Some days, you just never know what you’re going to run into. Opinions are everywhere and, thanks to Twitter, even the dumbest opinions have somehow become valid. Especially with sports fans.
The point is, all opinions are valid. Every one of your opinions is valid because it is yours. It’s doesn’t have to be an opinion based in fact; it just has to be yours.
Take the title of this article for example: “Are These The 4 Most Important Athletes In Atlanta History?” When I first saw the list of Hank Aaron, Deion Sanders, Dominique Wilkins and Tommy Nobis, I thought that there might be more who could be added. However, it is a pretty solid list. Do you agree?
When we think of the original “Hammer,” Hank Aaron is the man we think of. There is no question that April 8, 1974 will go down as the biggest day in Atlanta sports history. Bigger than the Olympics in 1996, bigger than the Braves winning the World Series in 1995. It was the day Aaron hit home run number 715 off Al Downing of the Dodgers at Fulton County Stadium. As a native of Mobile, Alabama, Aaron endured so much during that time in American history. Death threats, hate mail…Aaron went through it all. However, he has emerged as one of the greats, not only in the game, but in America. He has won many distinguished awards including being named one of the “100 Greatest African-Americans” in 2002 and is a recipient of the Presidential Medal of Freedom awarded that same year, the highest award a civilian can receive. His statue stands in front of Turner Field and will remain in Atlanta when the Braves move to Cobb County. A new statue will be erected at the new Sun Trust Field.
How many athletes can claim they played in both the Super Bowl and the World Series? One. Deion Sanders. He played for the Braves in the 1992 World Series. He was also a member of the San Francisco 49ers when they won Super Bowl XXIX and a member of the Dallas Cowboys’ championship team in Super Bowl XXX. Four of his nine years in baseball were with the Braves. As the fifth overall pick by Atlanta in 1989, Sanders played the first five years of his NFL career with the Falcons. He was an eight time All Pro, named to eight Pro Bowls and was a member of the 1990’s NFL All-Decade Team. After his retirement, he was inducted into the Falcons’ Ring of Honor and the Pro Football Hall of Fame and has since become very much a pop icon with his television work. Is he the best overall athlete to ever play sports in Atlanta? Brian Jordan may have something to say about that but, yes, Sanders probably is.
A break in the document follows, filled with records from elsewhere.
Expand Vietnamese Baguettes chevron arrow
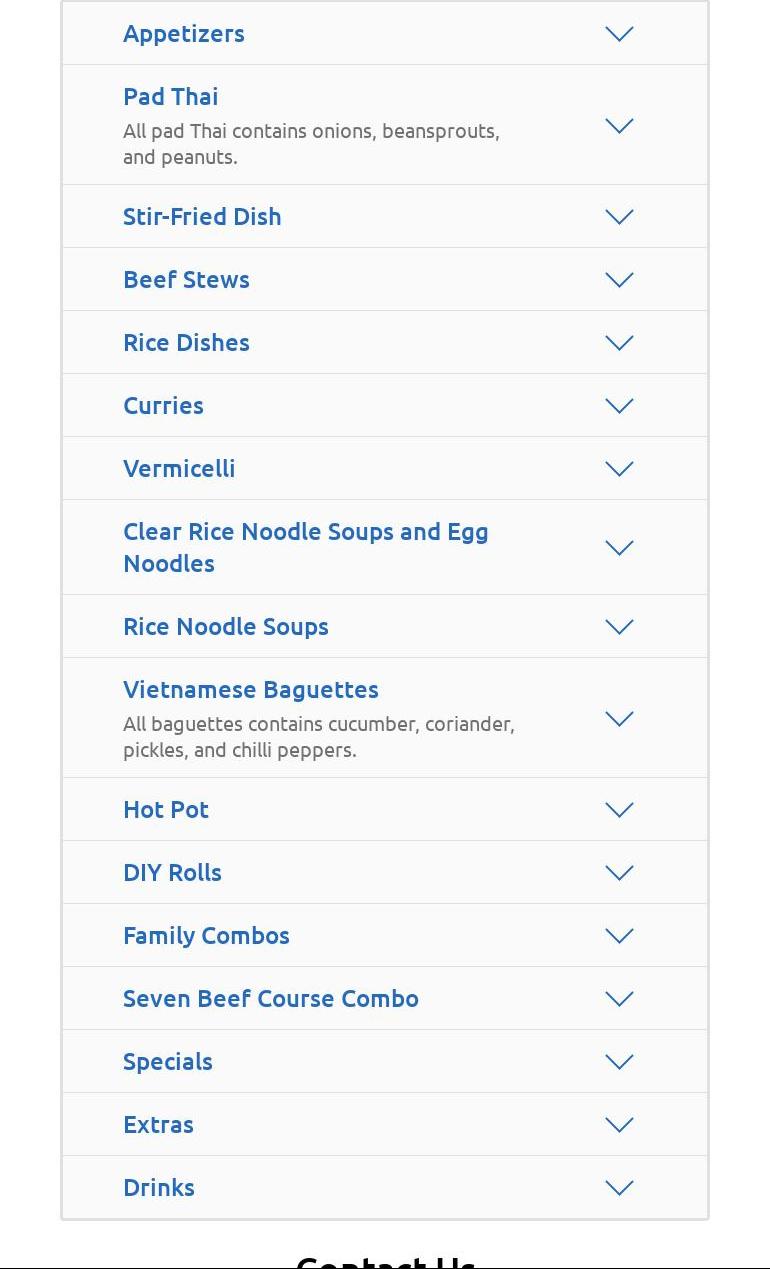The width and height of the screenshot is (770, 1269). click(619, 719)
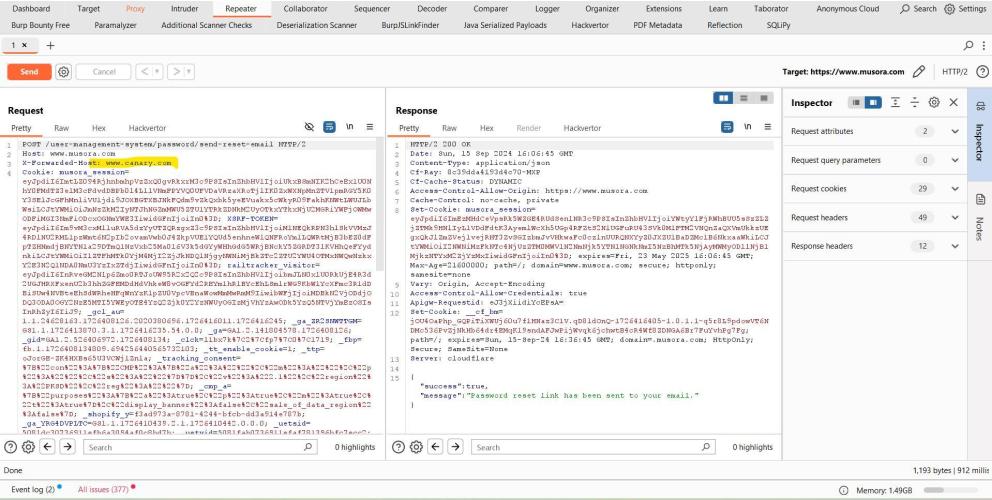The image size is (992, 500).
Task: Close the Inspector panel
Action: [953, 103]
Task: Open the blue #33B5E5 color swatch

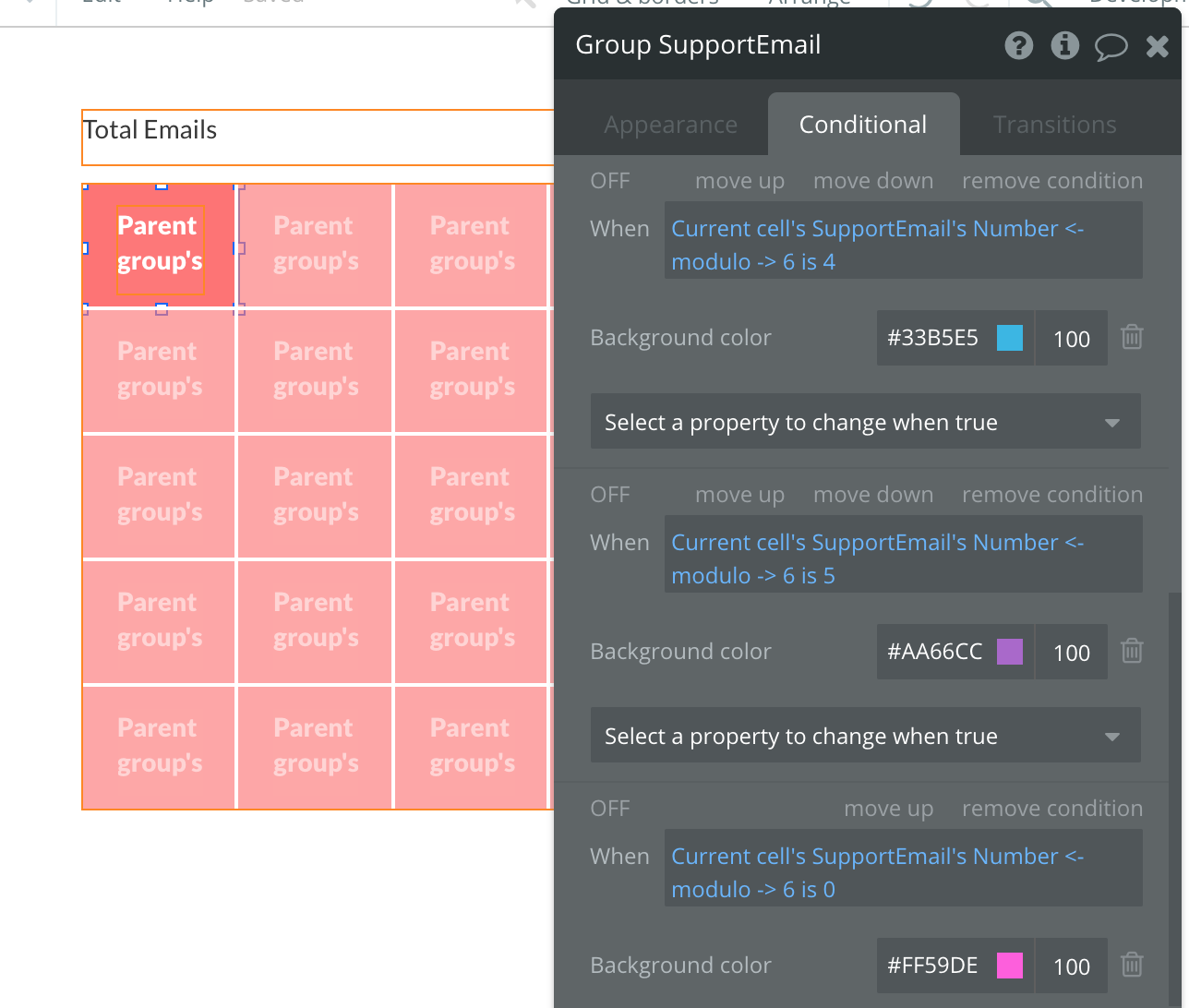Action: (1010, 338)
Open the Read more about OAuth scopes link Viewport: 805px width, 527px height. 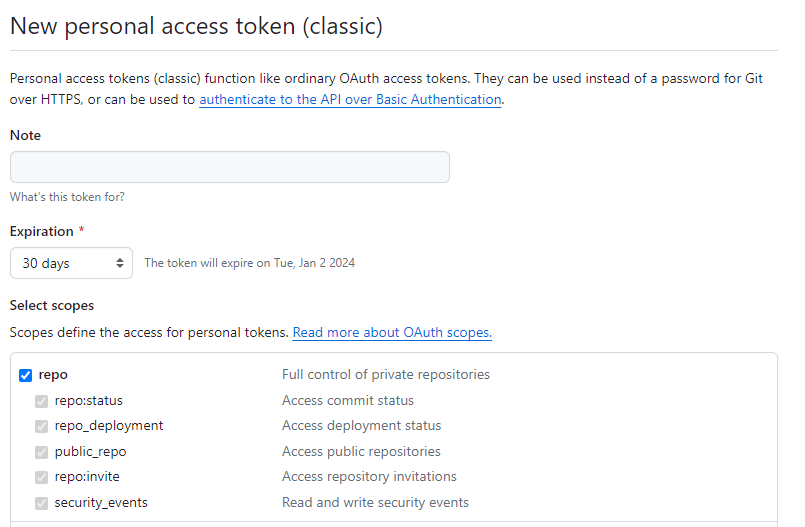pos(392,333)
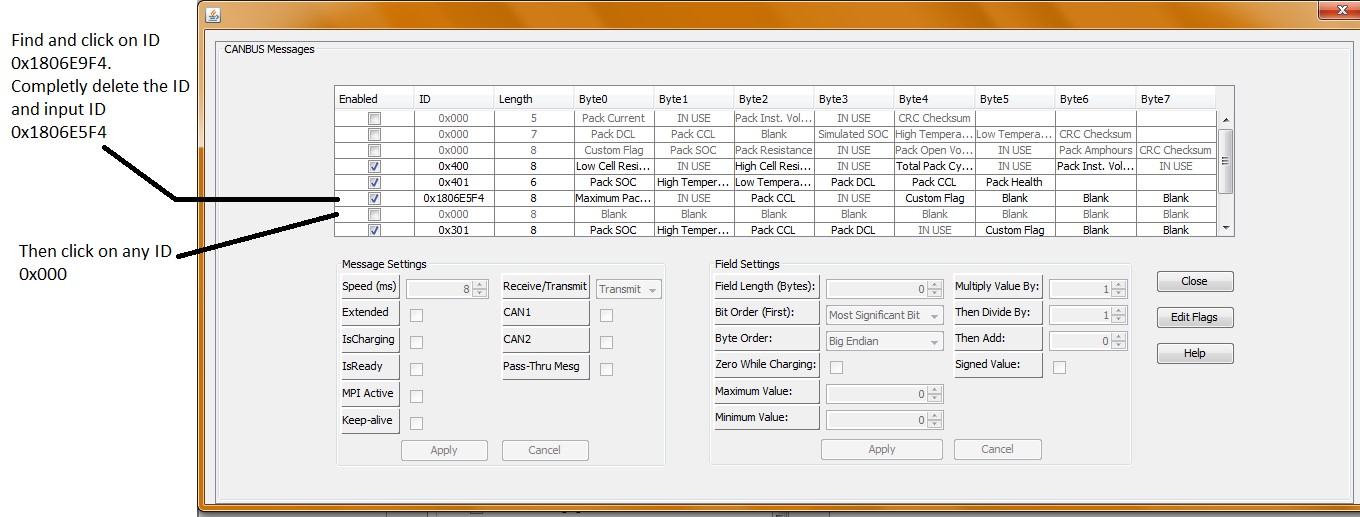Increase the Field Length stepper value
The image size is (1360, 517).
(935, 285)
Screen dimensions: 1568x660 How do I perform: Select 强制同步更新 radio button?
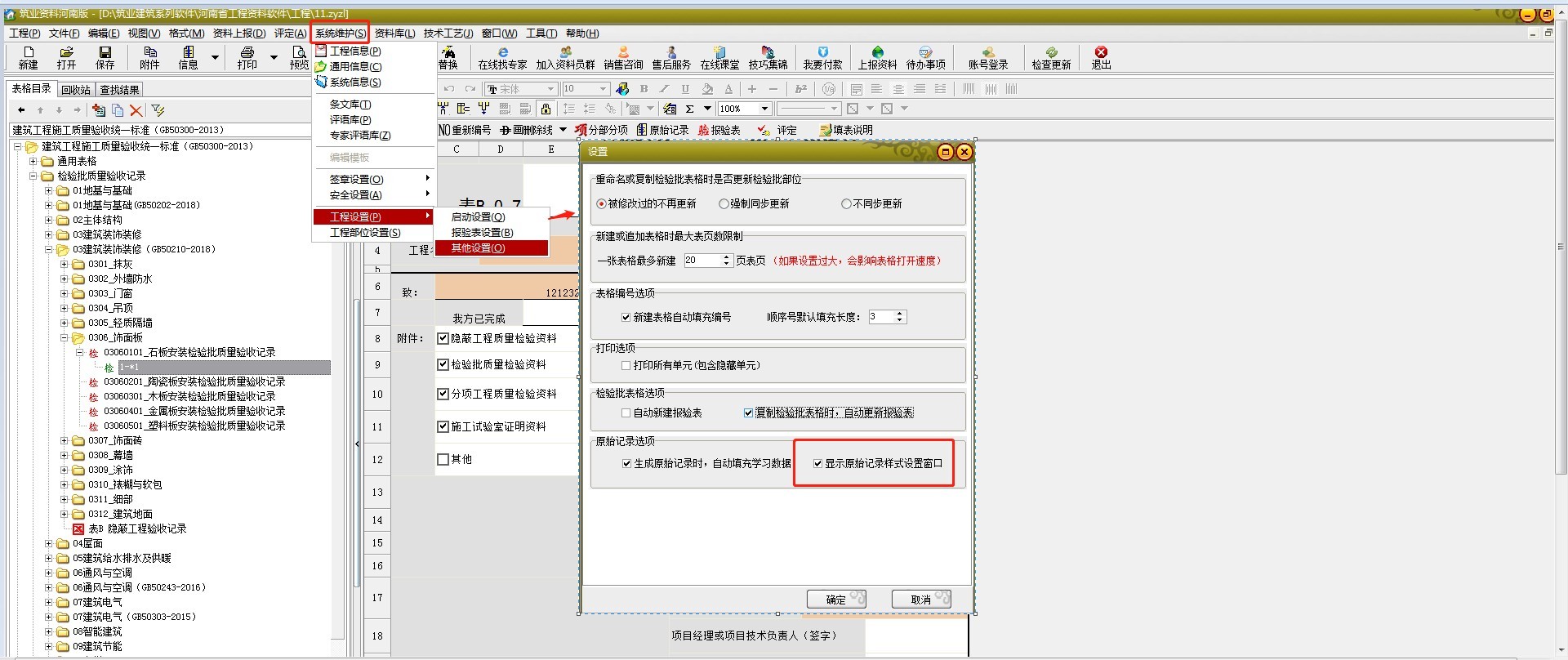click(724, 204)
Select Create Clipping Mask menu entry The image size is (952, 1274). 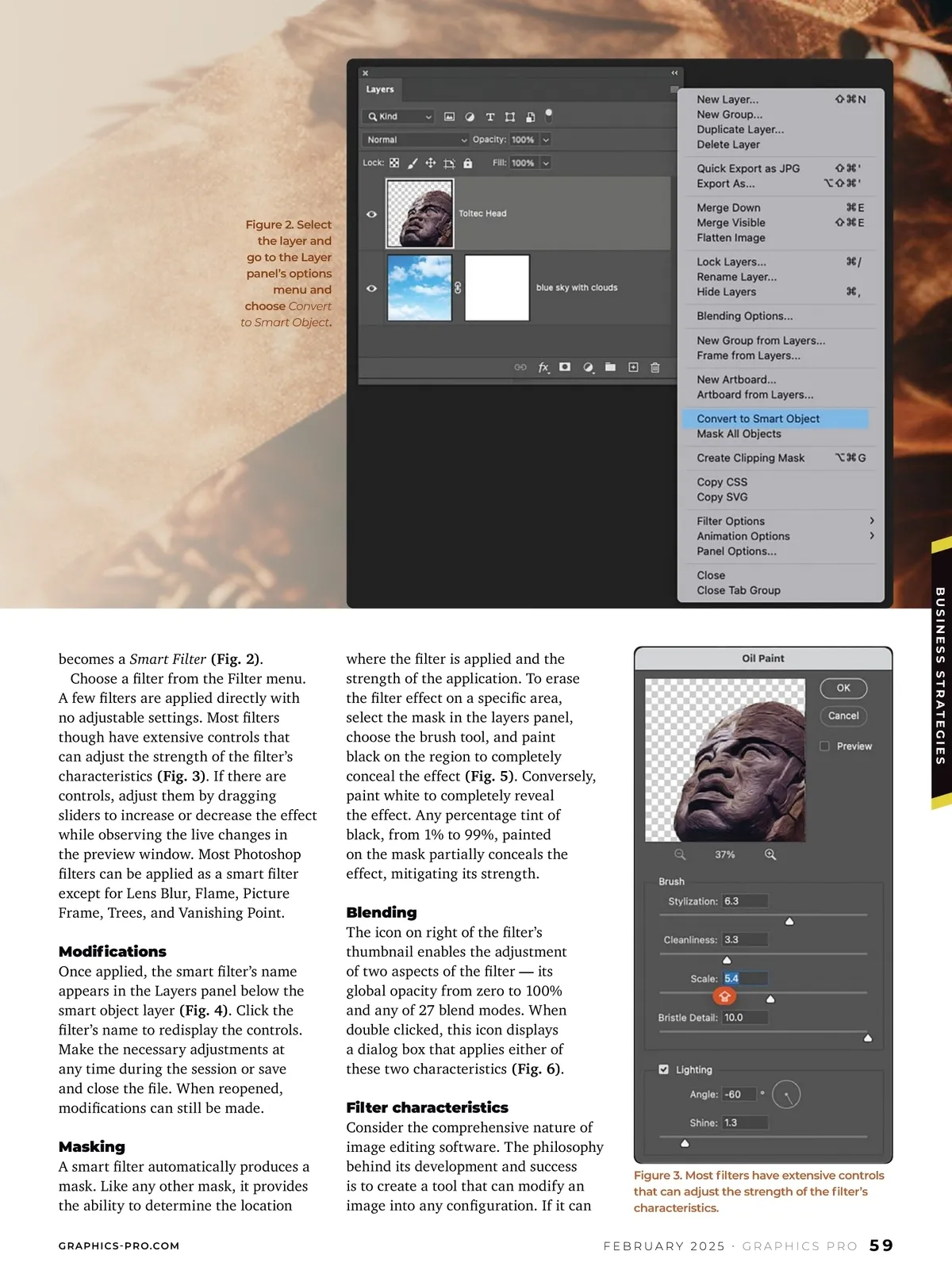750,458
The former Texas Longhorn linebacker will forever be etched in the Falcons’ record book as the first ever drafted by the team during its 1966 expansion season, and was the NFL Rookie of the Year in that first season. He played for one team, the Falcons. He went to five Pro Bowls, was named to the 1960’s NFL All-Decade team and is a member of the Falcons Ring of Honor. Although the Falcons say they do not officially retire a player’s number, no one else has worn the #60 since Nobis retired. In 1977, after his retirement, he became the founder of the Tommy Nobis Center (now known as Nobis Works), providing vocational training to persons with disabilities. He has won the Joseph P. Kennedy, Jr. award for working with the Georgia Special Olympics and numerous community service awards in the Atlanta area. The fact that Tommy Nobis is not in the Pro Football Hall of Fame is, I think, a disgrace.
The “Human Highlight Film” was, and still is, the biggest star ever to don an Atlanta Hawks uniform. A quick story: While growing up in Virginia, I attended the “Capital Classic” where Ralph Sampson and Sam Bowie squared off at the Cap Center in Landover, Maryland. Some of the future greats in basketball played in that game, but it was Wilkins who wowed everyone with 26 points and high-flying style. After three years at UGA, he played the bulk of his career with the Hawks. However, in 1994 the first place Hawks traded Wilkins, then the top scorer in the league, to the Clippers for Danny Manning. It’s a trade that many fans have not forgotten. Many equate the trade to Babe Ruth being sold to the Red Sox. Are the Hawks really suffering from “The Curse?” That being said, during his career Wilkins was a scoring champion, the first-ever Slam Dunk Competition winner, a nine-time All Star, a member of the Basketball Hall of Fame and the Hawks all-time leading scorer. His post playing career has including being in the Hawks’ front office as Vice President of Basketball and is a color analyst for Hawks games on television. A statue of Wilkins was erected in front of Philips Arena in 2015.
So, there’s the list. You may have more to add, or subtract. It depends on your definition of the word “important.” But the impact the quartet has had on sports in Atlanta is undeniable.